Why Recycling Labels Are Getting in the Way of Better Plastic Policy
Language shapes how decisions get made. In plastic waste management, two words have accumulated so much directional baggage that they may now be impeding the clear thinking the sector urgently needs.
"Upcycling" sounds good. It implies improvement, elevation, value creation from waste. "Downcycling" sounds bad - a step down, a degradation of material quality. The trouble, according to a paper from the Sustainable Materials Innovation Hub at the University of Manchester published in Cambridge Prisms: Plastics, is that neither term reliably describes what actually happens to environmental value in plastic recycling processes.
What the terms actually mean - and don't
The paper, by researchers Seitzinger, Lahive, and Shaver, documents how directional recycling terminology operates as a value claim that is poorly grounded in evidence.
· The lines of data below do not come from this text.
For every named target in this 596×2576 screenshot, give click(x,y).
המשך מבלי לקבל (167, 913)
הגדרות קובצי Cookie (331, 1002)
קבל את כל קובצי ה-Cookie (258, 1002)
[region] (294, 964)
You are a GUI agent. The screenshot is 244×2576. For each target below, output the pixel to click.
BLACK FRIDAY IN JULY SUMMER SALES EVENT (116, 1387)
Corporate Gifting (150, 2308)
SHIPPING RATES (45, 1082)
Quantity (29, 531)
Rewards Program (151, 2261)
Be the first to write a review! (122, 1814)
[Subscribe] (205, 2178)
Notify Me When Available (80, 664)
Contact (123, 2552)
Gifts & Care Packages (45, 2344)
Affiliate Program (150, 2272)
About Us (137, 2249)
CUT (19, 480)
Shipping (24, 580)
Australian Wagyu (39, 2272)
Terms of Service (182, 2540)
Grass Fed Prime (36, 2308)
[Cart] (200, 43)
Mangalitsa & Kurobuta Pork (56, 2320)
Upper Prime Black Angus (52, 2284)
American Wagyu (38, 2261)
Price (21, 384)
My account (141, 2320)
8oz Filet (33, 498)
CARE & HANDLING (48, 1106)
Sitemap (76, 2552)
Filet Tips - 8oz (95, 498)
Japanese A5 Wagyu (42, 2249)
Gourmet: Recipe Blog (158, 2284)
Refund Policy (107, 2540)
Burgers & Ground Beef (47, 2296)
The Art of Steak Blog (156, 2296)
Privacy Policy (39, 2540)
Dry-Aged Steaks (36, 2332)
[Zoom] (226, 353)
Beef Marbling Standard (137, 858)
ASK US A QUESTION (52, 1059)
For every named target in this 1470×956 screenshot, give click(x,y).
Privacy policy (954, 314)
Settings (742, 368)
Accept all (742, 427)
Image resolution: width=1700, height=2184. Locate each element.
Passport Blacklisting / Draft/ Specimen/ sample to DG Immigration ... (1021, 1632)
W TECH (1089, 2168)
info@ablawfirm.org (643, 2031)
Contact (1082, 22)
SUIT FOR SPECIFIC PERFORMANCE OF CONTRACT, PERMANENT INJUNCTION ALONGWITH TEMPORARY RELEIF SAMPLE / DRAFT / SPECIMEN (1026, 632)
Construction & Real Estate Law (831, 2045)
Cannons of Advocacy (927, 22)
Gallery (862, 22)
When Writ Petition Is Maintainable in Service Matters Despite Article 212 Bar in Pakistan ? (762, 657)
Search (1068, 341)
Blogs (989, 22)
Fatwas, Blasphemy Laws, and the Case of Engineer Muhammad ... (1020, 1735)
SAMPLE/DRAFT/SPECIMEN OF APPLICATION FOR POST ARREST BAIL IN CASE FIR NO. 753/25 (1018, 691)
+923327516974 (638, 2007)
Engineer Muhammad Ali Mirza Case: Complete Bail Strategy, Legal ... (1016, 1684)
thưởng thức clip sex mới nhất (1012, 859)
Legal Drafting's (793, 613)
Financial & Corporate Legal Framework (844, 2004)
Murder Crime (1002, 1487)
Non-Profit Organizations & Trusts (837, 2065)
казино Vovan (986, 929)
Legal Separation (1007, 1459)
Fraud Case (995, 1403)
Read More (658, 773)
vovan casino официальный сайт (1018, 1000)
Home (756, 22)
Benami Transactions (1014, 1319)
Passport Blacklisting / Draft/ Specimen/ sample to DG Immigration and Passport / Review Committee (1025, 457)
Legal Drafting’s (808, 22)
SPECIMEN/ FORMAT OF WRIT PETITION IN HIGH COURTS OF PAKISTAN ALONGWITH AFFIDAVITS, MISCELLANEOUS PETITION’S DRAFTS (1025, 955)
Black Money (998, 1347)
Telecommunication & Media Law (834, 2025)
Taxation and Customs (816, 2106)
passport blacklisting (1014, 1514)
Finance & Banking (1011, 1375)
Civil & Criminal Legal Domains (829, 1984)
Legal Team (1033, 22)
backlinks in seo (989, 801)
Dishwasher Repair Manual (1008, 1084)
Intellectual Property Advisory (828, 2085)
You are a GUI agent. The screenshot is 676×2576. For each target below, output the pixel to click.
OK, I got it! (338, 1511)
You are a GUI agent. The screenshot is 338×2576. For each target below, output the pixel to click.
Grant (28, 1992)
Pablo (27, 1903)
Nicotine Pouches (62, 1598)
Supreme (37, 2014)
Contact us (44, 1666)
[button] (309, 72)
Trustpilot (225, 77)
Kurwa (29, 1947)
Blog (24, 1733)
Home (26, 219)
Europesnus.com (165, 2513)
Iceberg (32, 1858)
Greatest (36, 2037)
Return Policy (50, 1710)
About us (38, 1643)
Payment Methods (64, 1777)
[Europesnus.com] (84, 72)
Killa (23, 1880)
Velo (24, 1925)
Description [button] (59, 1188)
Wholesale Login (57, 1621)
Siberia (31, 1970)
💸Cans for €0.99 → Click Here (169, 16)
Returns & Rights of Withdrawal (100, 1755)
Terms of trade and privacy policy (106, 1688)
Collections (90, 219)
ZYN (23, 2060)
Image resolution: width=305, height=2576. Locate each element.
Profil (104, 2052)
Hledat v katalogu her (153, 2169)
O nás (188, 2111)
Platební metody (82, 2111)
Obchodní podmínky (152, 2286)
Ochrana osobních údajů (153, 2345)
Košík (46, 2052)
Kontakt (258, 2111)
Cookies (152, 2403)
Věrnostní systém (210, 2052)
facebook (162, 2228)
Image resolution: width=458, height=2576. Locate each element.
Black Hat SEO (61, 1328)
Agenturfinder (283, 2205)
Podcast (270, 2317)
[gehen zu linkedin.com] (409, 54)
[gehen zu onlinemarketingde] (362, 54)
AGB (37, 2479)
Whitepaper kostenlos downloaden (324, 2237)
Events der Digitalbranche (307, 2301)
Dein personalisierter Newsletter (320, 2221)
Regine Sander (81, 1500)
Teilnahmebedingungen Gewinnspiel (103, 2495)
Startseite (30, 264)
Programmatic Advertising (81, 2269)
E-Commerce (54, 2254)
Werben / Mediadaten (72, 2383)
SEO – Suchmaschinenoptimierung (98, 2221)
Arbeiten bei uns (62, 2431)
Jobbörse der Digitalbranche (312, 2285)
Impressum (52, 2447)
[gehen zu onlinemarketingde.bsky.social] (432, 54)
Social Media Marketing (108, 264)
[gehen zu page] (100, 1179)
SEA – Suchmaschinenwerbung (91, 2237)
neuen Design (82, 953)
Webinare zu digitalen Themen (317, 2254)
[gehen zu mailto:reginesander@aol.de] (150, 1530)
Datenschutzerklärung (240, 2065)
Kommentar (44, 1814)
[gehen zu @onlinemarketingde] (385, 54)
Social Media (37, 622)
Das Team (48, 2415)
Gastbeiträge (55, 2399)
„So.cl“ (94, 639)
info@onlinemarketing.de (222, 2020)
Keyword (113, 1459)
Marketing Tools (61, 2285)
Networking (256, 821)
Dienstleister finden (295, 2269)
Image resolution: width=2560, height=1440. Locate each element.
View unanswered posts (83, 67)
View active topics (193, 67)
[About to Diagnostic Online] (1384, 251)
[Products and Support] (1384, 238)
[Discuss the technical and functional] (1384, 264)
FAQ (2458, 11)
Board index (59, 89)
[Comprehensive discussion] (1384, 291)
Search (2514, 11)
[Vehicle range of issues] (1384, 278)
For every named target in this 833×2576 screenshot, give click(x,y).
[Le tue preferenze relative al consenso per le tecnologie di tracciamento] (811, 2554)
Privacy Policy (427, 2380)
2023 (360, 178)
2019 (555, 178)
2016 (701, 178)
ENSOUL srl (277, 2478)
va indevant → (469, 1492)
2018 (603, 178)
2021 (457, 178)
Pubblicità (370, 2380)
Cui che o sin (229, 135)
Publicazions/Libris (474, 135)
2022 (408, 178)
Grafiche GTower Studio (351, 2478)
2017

A process labeled "upcycling" - converting plastic waste into something described as higher quality - may produce a product with greater negative environmental impact than the starting material, once full lifecycle effects are accounted for. A process labeled "downcycling" may produce a product of high economic value and low environmental cost, despite the term's implication of degradation.
"The confused terminology surrounding the fate of waste plastic often lacks a consideration of value and unintended consequences," said Professor Michael Shaver, Professor of Polymer Science at the University of Manchester. "As these terms are now being used to promote technologies outside of a sustainable system, we felt it important to argue for clarity and caution when presuming quality from this directional terminology."
The problem is not merely semantic. Investment decisions, regulatory frameworks, and public communication all rely on shorthand that conveys whether a recycling approach is "good" or "bad." If that shorthand is systematically misleading, it channels resources toward pathways that sound impressive but may underperform.
The complexity these terms obscure
Plastic recycling encompasses a wide range of processes with very different environmental profiles. Mechanical recycling melts and reforms plastic directly; chemical recycling breaks polymers into monomers for re-polymerization or converts them to fuels or feedstocks. Each has energy costs, yield limitations, contamination challenges, and specific material quality outputs. The appropriate evaluation framework involves full lifecycle assessment - not a directional metaphor.
The researchers propose a "spiral system" as an alternative conceptual frame. Rather than imagining a hierarchy from better to worse material with each recycling cycle, they suggest treating plastic materials as complex mixtures that can be chemically deconstructed and reconstituted multiple times across very different product categories. A polypropylene yoghurt container might become automotive parts, then garden furniture, then plumbing components, then back to food packaging.
Dr. Claire Seitzinger offered a practical illustration: "Building a circular plastics economy means looking at the whole system, not isolated solutions pitched against each other. The next time you eat a yoghurt, where do you want the pot to end up? What is best? And what should you, the packaging producer, or the government do to make that happen?"
What clearer language would require
The paper argues for evaluation of plastic waste solutions on measurable environmental and economic metrics rather than assumed quality based on directional language. This requires lifecycle assessment data for specific material streams and specific processes - data that takes time and resources to generate and is not always available for emerging technologies promoted with impressive-sounding terminology.
The researchers are not arguing that recycling is ineffective. They argue that no single solution offers a quick fix - a position the terminology frequently obscures by framing individual approaches as straightforwardly superior or inferior to alternatives. Policy, industry investment, technological innovation, and cross-sector collaboration are all necessary components, and none of them can be evaluated accurately without accurate language.